Who is the enigma behind the tinsel garland? Who is this oracle of ornaments whose devotees include Tom Cruise, Elizabeth Taylor, Ricky Martin and (brace yourselves for a baffling butch attack) Bruce Springsteen?

We met at his Fifth Avenue showroom, where infinite gobs of Radko ornaments are presented in lavish Quartermaine-ish room settings. “Yes, I have a butler,” admitted the reticent Mr. Radko, with an indulgent roll of the eyes and a smoothing of his festive red cashmere turtleneck. “His name is Mr. D.” Mr. D’s main duties, according to his employer, are to make sure that the young-ish Chris (he admits to 42) is rested and fed in order to keep up with the endless rounds of personal appearances that clog the Radko schedule.

When not frantically signing ornaments, Mr. Radko relaxes by tending to his collection of Jazz Age tchotchkes. “I like the period 1925 to ’47, when New York was totally the cat’s pajamas,” said Mr. Radko, sounding very Fred and/or Ginger, but not giving away much on the personal front. The only remotely revelatory info that I can extract from the inscrutable Christopher is the fact that he collects artifacts from the Graf Zeppelin . He said he has china, a cocktail shaker, toys, pens and a cigar holder.

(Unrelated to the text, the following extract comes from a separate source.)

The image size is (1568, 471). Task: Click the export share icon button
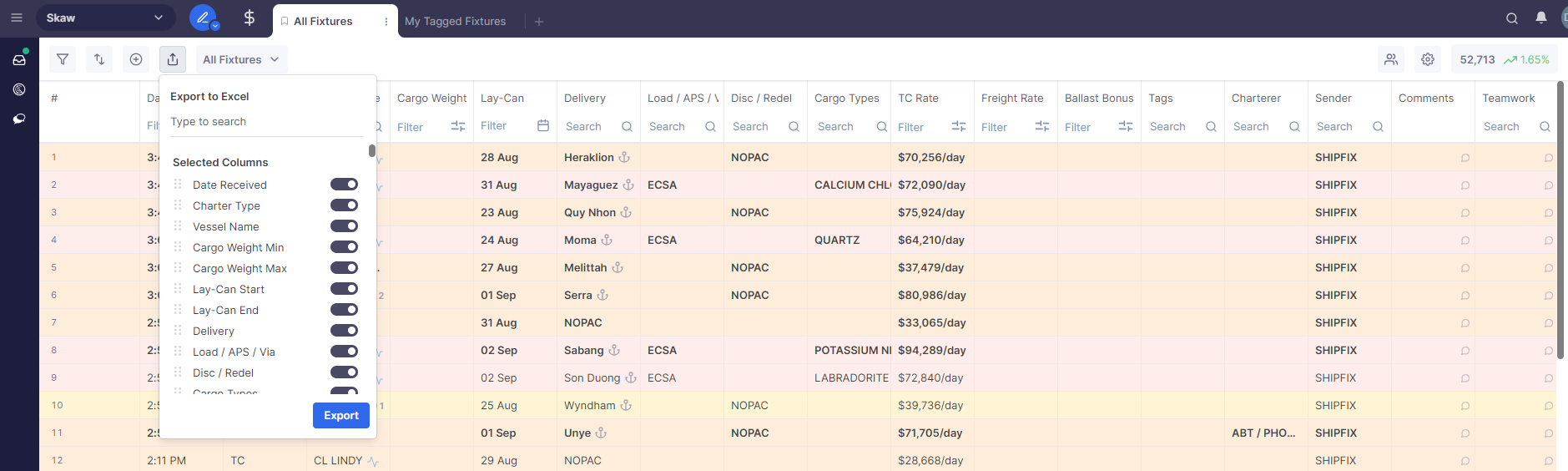tap(173, 59)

While conducting my pleasant but largely unsuccessful probe of the mysterious Mr. Radko, I couldn’t help but notice that he had a speck of glitter stuck to his eyelid. Suddenly we-the window king/queen and the holiday-ornament king/queen-found ourselves commiserating enthusiastically about the relentless sticking-power of glitter. It never biodegrades! It never leaves the planet! Whether on your face or lodged in the carpet, flecks of glitter are mysteriously resistant to the suction of the crevice nozzles on Mr. D.’s vacuum cleaner, and mine. Relaxing a little, Mr. Radko finally revealed something about himself: Blushing slightly, he admitted to having once found glitter dust in his “private areas.”

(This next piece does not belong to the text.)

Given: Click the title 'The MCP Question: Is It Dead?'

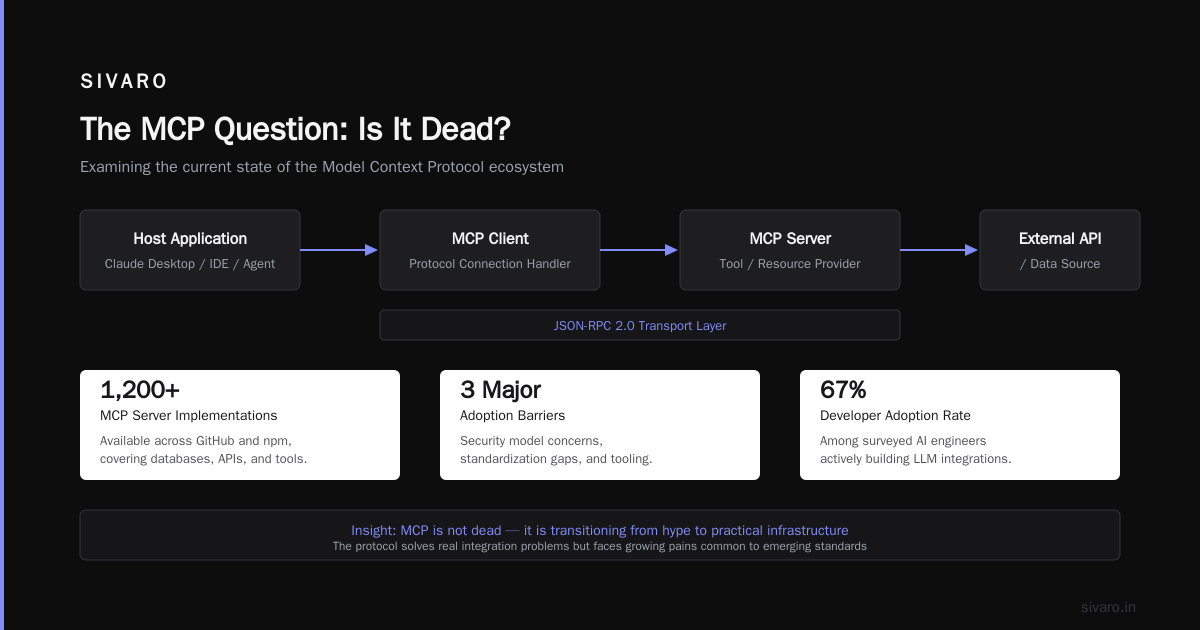Looking at the screenshot, I should [x=296, y=130].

Don’t let this put you off. Radko ornaments are gooey, gorgeous and hilarious, and they increase in value. Vintage-i.e., early-90’s-Radko frequently changes hands for over $600. Here are my suggestions:

1. For that arty couple, snag one of the Teddy Bear ornaments, which C.R. created to commemorate this year’s 100th anniversary of the teddy bear. Two-step Teddy ($38 suggested retail) is particularly Koonsian.

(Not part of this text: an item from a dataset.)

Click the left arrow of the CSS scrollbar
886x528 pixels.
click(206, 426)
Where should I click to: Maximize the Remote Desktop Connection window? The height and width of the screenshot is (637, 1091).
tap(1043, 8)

2. For studio-apartment dwellers like yourself who have no room for a tree, grab two killer, extra-long, tree-topping finials. Take two of said dagger-like objects and insert a candle into each. Take the protruding ends of each candle and insert them firmly into a pair of your favorite candlesticks. Voila ! A pair of very nifty and extremely futuristic mantle or table adornments.

3. Tired of haggling with flea-market vendors over high-priced 1960’s tree ornaments? Treat yourself to a box ($50-$100) of go-go orbs from the “Fantasia” collection. For a brash, tarty, annoy-your-shabby-chic-neighbors look, attach your balls to a silver tinsel wreath and hang it on the outside of your front door.

Meet the artist! On Dec. 13, he’ll be signing at the Christopher Radko store in Garden City, Long Island. There’s a handy store locator on for instructions on how to get there-and when you do, make him blush by offering to inspect his various “private areas” for glitter flecks.

Re glittery eyelids for holiday parties: yes if war breaks out and no if it doesn’t. Re Eminem: Am I the only person that thinks his voice has the top note of “Weird Al” Yankovic’s?